Polyhydroxyalkanoates (PHAs) are biodegradable polyesters that accumulate in the cytoplasm of certain bacteria. One promising biotechnological application utilizes these biopolymers as supports for protein immobilization. Here, the PHA-binding domain of the Pseudomonas putida KT2440 PhaF phasin (BioF polypeptide) was investigated as an affinity tag for the in vitro functionalization of poly-3-hydroxybutyrate (PHB) particles with recombinant proteins, namely, full-length PhaF and two fusion proteins tagged to BioF (BioF-C-LytA and BioF-β-galactosidase, containing the choline-binding module C-LytA and the β-galactosidase enzyme, respectively). The protein-biopolyester interaction was strong and stable at a wide range of pHs and temperatures, and the bound protein was highly protected from self-degradation, while the binding strength could be modulated by coating with amphiphilic compounds. Finally, BioF-β-galactosidase displayed very stable enzymatic activity after several continuous activity-plus-washing cycles when immobilized in a minibioreactor. Our results demonstrate the potentialities of PHA and the BioF tag for the construction of novel bioactive materials.IMPORTANCE Our results confirm the biotechnological potential of the BioF affinity tag as a versatile tool for functionalizing PHA supports with recombinant proteins, leading to novel bioactive materials. The wide substrate range of the BioF tag presumably enables protein immobilization in vitro of virtually all natural PHAs as well as blends, copolymers, or artificial chemically modified derivatives with novel physicochemical properties. Moreover, the strength of protein adsorption may be easily modulated by varying the coating of the support, providing new perspectives for the engineering of bioactive materials that require a tight control of protein loading.

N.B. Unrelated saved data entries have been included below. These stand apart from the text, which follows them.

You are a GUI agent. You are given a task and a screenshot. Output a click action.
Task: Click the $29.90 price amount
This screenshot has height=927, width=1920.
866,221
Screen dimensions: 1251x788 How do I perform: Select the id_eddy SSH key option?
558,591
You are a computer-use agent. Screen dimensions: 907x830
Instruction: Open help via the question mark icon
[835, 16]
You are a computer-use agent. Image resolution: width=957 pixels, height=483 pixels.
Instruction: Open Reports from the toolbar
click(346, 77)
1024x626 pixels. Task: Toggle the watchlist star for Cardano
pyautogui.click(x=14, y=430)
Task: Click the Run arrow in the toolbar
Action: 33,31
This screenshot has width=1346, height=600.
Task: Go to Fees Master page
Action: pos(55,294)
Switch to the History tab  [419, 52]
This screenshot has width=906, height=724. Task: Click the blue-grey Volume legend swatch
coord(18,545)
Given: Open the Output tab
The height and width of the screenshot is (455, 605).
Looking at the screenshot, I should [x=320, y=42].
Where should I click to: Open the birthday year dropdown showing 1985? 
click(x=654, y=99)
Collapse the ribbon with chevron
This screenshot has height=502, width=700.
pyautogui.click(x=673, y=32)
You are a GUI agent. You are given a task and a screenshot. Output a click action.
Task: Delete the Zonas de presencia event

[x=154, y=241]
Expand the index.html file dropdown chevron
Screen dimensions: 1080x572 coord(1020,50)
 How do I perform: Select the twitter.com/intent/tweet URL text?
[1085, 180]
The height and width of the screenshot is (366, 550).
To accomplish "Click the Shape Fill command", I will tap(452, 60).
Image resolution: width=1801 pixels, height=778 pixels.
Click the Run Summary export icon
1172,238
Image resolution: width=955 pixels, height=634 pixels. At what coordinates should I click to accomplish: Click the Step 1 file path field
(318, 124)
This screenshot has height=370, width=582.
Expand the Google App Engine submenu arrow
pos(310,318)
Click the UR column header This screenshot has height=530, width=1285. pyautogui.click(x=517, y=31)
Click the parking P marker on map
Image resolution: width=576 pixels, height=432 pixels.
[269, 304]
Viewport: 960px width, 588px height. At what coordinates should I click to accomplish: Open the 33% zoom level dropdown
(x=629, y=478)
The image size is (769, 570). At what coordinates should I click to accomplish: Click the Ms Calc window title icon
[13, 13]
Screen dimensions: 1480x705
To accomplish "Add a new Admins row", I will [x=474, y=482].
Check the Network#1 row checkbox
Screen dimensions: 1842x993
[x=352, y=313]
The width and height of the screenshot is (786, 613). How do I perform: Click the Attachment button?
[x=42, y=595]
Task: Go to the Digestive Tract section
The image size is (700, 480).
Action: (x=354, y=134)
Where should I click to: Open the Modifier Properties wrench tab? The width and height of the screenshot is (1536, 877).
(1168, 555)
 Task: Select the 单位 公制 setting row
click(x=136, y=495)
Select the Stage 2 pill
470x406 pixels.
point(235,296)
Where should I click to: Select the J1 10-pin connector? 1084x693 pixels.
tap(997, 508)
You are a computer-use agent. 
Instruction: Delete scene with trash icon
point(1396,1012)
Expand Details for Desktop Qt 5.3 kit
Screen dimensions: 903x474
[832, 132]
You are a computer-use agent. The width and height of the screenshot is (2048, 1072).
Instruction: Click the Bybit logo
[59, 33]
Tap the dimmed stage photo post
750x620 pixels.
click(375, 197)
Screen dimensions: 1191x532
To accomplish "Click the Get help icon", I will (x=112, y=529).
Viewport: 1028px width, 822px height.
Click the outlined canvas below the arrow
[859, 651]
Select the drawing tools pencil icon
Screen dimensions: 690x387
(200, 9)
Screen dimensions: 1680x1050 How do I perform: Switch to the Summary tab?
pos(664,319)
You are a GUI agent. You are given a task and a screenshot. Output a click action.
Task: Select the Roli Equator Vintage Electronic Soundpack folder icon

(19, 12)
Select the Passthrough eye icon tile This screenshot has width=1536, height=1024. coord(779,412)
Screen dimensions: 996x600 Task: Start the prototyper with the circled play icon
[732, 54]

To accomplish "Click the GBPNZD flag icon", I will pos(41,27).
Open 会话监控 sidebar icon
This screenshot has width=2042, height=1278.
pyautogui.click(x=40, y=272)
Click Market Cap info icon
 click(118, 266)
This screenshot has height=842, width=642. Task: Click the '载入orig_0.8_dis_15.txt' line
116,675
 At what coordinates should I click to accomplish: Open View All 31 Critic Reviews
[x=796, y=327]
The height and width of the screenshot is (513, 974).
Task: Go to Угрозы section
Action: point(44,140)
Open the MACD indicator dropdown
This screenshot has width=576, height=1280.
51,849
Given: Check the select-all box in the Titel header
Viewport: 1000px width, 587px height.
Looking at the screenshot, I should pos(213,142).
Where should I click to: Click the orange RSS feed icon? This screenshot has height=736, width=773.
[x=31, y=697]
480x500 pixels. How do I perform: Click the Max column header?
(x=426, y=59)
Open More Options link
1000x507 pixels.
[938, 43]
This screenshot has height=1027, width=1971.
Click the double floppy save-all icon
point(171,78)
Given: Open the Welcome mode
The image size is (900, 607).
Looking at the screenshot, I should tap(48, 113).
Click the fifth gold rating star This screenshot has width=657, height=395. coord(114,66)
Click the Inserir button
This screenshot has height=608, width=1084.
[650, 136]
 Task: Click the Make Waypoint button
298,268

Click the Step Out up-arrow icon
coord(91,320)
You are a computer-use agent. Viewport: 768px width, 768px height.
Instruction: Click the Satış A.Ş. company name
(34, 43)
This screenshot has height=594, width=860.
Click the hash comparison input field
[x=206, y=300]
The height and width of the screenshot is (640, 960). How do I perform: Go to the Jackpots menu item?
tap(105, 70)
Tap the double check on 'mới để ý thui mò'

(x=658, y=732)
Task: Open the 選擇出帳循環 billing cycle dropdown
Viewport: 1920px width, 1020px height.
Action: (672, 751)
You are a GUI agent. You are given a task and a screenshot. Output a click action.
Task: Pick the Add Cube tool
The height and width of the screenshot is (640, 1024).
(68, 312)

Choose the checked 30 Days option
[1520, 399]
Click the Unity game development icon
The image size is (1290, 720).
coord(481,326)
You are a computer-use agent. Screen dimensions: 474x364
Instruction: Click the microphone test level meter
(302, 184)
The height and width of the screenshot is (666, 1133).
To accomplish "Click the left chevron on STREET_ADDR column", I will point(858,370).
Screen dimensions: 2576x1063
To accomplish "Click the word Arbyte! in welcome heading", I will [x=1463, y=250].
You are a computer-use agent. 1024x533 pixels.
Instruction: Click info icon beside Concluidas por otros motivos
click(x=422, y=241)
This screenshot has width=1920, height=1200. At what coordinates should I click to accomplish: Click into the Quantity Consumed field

Keywords: PHB; affinity tag; phasins; polyhydroxyalkanoates; protein immobilization.

FIG 1

(Left) Stability of PhaF binding to PHB at 25 and 37°C analyzed by SDS-PAGE. C, control of soluble protein; B, bound protein eluted from PHB with 1% (wt/vol) SDS after heating at 90°C for 10 min. (Right) Results of gel densitometry, shown as the percentages of the initial applied protein. Black solid bars indicate soluble control protein, whereas red hashed bars represent the particle-bound protein.

FIG 2

Elution of PhaF from different preparations of PHB upon incubation with detergents and the dependence on granule coating. (Left panel) SDS-PAGE analysis. C, control of soluble protein; SDS, 1% (wt/vol) SDS; Tr, 1% (vol/vol) Triton X-100; Tw, 1% (wt/vol) Tween 20; Ch, 3% (wt/vol) CHAPS; Co, 3% (wt/vol) sodium cholate; Sc, 3% (wt/vol) sarcosyl. (A) Naked PHB; (B) PHB coated with sodium oleate (PHBOL); (C) PHB coated with phosphatidylglycerol and phosphatidylcholine (PHBPL). (Right panel) Quantification of elution efficiency by gel densitometry.

FIG 3

Analysis of the saturation capacity of PHB preparations by Langmuir isotherm analysis. Each point in the plot represents the mean from three independent experiments.

FIG 4

SEM micrographs of PHB and PHBPL preparations.

FIG 5

(Left) Analysis by SDS-PAGE of the stability of BioF–C-LytA binding to PHB at 37°C. C, control of soluble protein; B, bound protein eluted from PHB with 1% (wt/vol) SDS after heating at 90°C for 10 min. Black arrows indicate degradation fragments of BioF–C-LytA in solution. (Right) Results of gel densitometry, shown as percentages of initial applied protein.

FIG 6

Activity of PHB-immobilized BioF–β-galactosidase during 16 continuous cycles. Time between cycles was 20 min, except for cycles 15 and 16, which were carried out after 48 and 96 h, respectively. Each experiment represents the mean from six determinations.